以克隆的地衣芽孢杆菌2709碱性蛋白酶编码序列的PCR扩增片段为探针。通过原位杂交从2709基因文库中筛选出两个含有完整的2709碱性蛋白酶基因的阳性克隆：Psci和Psc7。对Psc7中的插入片段构建若干亚克隆后测定了其全部DNA序列，结果显示该插入片段含2709碱性蛋白酶及其信号肽与导肽(Pro—peptide)在内的全部编码序列(1140碱基对)及长度分别为299和832碱基对的上、下游序列，该序列同M．Jacobs等克隆的地衣芽孢杆菌NcIB 6816的subtlisin Carlsberg基因序列显示了极高的同源性。通过枯草杆菌-大肠杆菌穿梭质粒Pbe2将克隆的2709碱性蛋白酶基因转入到蛋白酶缺陷型的枯草芽孢杆菌DB104中，结果表明2709碱性蛋白酶基因在枯草芽孢杆菌中得到了明显的表达。

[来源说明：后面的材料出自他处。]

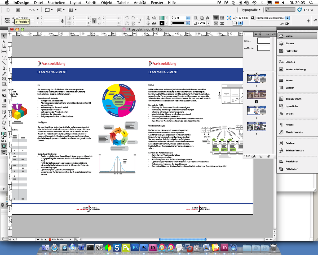Launch Adobe Bridge from the Br icon
The image size is (318, 255).
(18, 10)
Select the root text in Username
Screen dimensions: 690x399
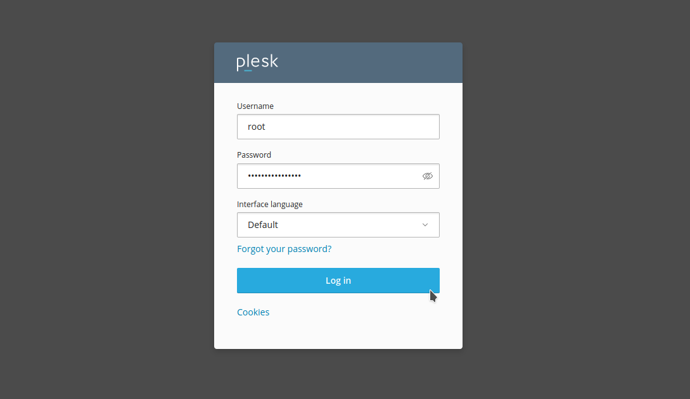pos(256,126)

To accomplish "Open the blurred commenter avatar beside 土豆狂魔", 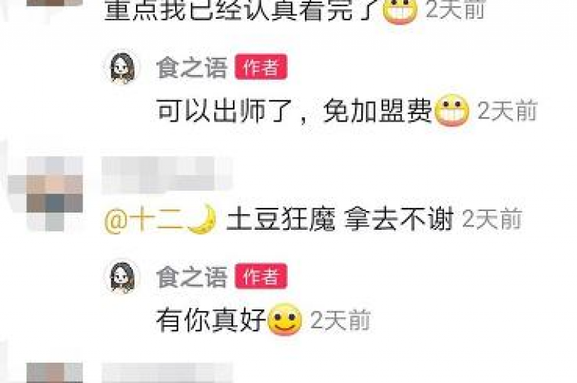I will point(46,194).
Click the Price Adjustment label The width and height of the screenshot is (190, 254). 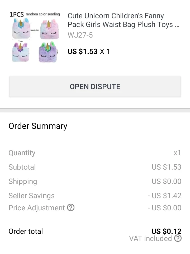(x=37, y=208)
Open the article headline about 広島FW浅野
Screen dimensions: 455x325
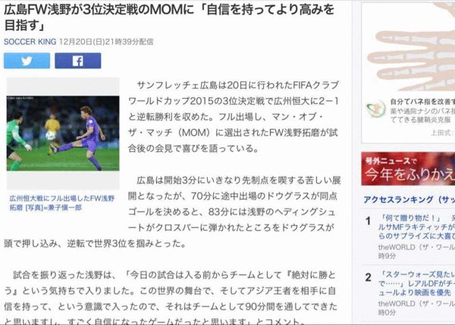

Cloning, Sequencing and Expression of the Alkaline Protease Gene from Bacillus licheniformis 2709

Using the PCR amplified partial coding sequence of the alkaline protease (subtilisin) from Bacillus licheniformis 2709 as the probe of in situ hybridization,several positive colonies were identified from the 2709 genomic library. Two of them , pSC1 and pSC7, were shown having the intact 2709 gene by physical mapping and partial sequencing. The complete sequence of the insert of pSC7 plasmid has 2271 base pairs including 299bp 5' flanking sequence, 832bp 3'flanking sequence and 1140bp structural sequence. The 2709 subtilisin sequence obtained here is highly homologous to the subtilisin from B. licheniformis NCIB 6816. The cloned gene was introduced into the protease-deficient Bacillus subtilis DB104 and protease activity assay demonstrated that a successful expression of 2709 subtilisin in DB104 was achieved.